The Olympics are headed to China. But the Olympic torch journey—which started this week—isn’t going to be easy. On its way to Beijing, the torch will travel through Tibet; an area that has used the spotlight as recently as two weeks ago to upset Chinese government officials and call attention to what Tibetans call human rights violations.There are two things to keep an eye on here. First, is the Chinese government’s attempt to “fake out” international journalists. The second issue is the “competing narratives” from the U.S. and China, which New York Times editorial writer Nicholas Kristof called out today.
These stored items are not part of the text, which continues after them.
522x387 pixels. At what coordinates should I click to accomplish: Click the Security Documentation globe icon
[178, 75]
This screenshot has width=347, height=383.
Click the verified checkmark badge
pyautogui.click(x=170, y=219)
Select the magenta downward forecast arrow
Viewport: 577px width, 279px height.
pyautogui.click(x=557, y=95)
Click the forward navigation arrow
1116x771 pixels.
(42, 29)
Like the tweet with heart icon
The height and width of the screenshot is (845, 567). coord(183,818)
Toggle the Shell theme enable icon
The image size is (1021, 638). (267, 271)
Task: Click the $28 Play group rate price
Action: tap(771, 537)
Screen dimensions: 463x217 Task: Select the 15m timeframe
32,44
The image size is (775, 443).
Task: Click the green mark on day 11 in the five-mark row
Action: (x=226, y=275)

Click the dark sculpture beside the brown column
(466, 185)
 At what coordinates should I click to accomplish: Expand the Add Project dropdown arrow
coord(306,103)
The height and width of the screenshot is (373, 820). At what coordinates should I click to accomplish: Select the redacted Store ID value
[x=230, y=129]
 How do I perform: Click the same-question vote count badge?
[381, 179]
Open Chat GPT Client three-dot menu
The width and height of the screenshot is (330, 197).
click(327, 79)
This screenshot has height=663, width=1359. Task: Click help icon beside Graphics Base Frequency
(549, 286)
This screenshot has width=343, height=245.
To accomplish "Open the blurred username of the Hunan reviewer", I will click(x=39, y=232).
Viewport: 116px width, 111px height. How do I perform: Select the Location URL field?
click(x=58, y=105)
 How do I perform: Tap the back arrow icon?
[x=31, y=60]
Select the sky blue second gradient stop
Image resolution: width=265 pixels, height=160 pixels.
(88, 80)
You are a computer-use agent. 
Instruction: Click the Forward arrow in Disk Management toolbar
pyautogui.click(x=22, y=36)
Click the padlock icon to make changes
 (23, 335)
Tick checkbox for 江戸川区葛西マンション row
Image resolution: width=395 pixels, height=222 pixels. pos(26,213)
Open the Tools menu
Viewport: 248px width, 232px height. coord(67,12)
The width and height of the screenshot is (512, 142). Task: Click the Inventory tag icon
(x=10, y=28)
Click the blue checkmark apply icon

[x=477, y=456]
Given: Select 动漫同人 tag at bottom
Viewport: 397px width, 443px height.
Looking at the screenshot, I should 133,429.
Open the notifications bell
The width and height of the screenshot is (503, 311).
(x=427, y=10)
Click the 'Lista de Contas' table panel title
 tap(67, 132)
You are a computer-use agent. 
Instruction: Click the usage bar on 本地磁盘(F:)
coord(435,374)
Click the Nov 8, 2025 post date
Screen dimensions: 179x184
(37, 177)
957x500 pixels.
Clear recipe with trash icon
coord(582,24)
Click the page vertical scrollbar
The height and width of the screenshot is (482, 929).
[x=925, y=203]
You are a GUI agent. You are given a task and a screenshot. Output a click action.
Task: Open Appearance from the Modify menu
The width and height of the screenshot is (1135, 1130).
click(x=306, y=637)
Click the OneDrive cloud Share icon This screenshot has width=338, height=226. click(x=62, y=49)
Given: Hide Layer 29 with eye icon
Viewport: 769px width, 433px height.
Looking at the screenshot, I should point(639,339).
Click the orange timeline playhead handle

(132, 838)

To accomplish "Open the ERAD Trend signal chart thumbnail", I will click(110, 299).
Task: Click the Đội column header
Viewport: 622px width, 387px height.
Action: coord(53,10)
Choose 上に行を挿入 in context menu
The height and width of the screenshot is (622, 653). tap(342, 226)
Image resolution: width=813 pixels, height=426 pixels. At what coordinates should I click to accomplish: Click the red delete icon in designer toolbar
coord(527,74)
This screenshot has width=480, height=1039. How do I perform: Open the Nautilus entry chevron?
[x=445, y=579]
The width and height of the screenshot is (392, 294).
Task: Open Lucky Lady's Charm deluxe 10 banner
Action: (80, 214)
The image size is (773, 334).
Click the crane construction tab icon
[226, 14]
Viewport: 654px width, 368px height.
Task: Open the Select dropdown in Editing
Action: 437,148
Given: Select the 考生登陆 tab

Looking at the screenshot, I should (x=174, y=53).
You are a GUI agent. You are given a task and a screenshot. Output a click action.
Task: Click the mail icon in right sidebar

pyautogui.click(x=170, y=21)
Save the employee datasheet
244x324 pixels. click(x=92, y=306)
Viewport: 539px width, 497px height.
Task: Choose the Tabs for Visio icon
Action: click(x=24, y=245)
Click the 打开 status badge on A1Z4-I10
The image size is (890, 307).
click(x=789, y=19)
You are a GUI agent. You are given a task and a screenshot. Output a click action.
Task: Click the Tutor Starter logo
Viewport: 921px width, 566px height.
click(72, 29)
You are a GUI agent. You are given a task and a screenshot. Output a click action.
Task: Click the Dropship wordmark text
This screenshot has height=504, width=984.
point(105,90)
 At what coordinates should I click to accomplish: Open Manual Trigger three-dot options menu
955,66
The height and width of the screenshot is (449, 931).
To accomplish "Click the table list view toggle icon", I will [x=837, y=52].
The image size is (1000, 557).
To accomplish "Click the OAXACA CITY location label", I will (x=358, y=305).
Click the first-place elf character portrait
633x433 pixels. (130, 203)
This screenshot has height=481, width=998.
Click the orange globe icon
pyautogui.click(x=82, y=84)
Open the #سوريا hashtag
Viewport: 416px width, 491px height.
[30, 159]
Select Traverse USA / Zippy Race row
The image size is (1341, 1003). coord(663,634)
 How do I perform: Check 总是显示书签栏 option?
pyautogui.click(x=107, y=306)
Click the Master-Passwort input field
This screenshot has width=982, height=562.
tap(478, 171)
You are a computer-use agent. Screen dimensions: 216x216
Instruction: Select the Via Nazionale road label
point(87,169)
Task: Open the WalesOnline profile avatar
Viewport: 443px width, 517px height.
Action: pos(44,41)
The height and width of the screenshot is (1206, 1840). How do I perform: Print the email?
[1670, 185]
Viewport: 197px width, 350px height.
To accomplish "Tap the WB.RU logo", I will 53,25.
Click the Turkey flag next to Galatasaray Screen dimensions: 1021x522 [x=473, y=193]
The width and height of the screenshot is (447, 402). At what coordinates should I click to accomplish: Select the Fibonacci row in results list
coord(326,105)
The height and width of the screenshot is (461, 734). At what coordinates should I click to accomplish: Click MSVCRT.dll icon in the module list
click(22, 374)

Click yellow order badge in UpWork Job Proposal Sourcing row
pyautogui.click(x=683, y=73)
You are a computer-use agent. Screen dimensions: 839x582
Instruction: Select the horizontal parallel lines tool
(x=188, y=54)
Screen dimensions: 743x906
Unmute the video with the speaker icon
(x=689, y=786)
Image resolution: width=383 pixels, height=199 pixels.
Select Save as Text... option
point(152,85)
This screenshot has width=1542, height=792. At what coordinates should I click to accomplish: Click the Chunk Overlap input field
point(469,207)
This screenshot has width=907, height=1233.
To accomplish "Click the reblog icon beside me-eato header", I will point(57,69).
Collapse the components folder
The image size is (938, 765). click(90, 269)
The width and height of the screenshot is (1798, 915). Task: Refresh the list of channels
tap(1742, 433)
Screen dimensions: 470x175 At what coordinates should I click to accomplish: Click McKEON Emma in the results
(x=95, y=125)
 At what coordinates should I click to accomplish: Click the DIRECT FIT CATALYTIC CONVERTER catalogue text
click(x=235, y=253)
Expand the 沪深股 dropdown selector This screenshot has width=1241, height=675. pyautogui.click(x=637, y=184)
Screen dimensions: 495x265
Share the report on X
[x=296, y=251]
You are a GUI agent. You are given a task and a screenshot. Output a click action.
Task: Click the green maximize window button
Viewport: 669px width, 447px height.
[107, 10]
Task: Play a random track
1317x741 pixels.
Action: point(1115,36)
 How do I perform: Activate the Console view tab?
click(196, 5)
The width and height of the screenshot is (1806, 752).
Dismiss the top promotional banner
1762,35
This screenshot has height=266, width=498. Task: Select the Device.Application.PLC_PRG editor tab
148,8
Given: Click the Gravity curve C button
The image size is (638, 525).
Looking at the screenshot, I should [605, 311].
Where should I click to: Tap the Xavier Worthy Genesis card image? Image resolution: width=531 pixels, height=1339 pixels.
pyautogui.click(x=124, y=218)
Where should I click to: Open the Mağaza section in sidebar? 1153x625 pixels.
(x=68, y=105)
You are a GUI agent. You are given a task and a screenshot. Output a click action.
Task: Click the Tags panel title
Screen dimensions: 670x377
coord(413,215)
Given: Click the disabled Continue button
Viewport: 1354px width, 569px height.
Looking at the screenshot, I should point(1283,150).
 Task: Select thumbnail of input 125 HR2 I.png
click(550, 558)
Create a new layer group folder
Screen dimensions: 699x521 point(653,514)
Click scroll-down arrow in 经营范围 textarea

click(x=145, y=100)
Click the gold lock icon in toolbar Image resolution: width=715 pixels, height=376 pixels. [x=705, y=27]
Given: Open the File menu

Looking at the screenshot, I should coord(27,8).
First, the “fake out.” The danger of PR fraud is a lesson China apparently didn’t learn from Wal-Mart, as the government invited a select group of international journalists (no major U.S. news networks participated) to tour a Tibetan temple and interview monks. Only they weren’t monks—they were government officials playing dress-up. This didn’t go over well with the real monks standing nearby. Recognizing the opportunity, the true monks stormed the government’s tour and immediately gained the attention of the journalists.
The whole thing was exposed as the fraud it was. And the Chinese government ended up looking like liars and fools in the world media.(Wal-Mart by the way was once again called out for “being mean,” but they also got an award for it. Good day.)
Onto the second point, and perhaps the more fundamental, of the two. The U.S. and the Chinese are telling two different stories rooted in two different traditions. Here a segment of Kristof’s editorial:
China and the U.S. clash partly because of competing interests, but mostly because of competing narratives. To Americans, Tibet fits neatly into a framework of human rights and colonialism. To Chinese, steeped in education of 150 years of “guochi,” or national humiliations by foreigners, the current episode is one more effort by imperialistic and condescending foreigners to tear China apart or hold it back.The problem with China’s story is that most countries—and most people—can’t relate to it. Sure, there are countries that could fit into this category (maybe Iraq, probably North Korea, maybe even Japan at one point), but many of the largest and loudest cannot. This is China’s problem—because the loudest and the largest are those that are going to make or break the 2008 Olympics.
The other problem with China’s story is that it is much too much self-pitying. Self-pity only works when it comes across as self-depreciation.The bottom line—no one wants to work with a country, business or individual that they can’t relate to or that feels bad for itself. It’s true in business international politics, and with the Olympics.
Hopefully, things with Tibet will be resolved and the 2008 Games in China will go on without a hitch. The world could use some new positive stories to share.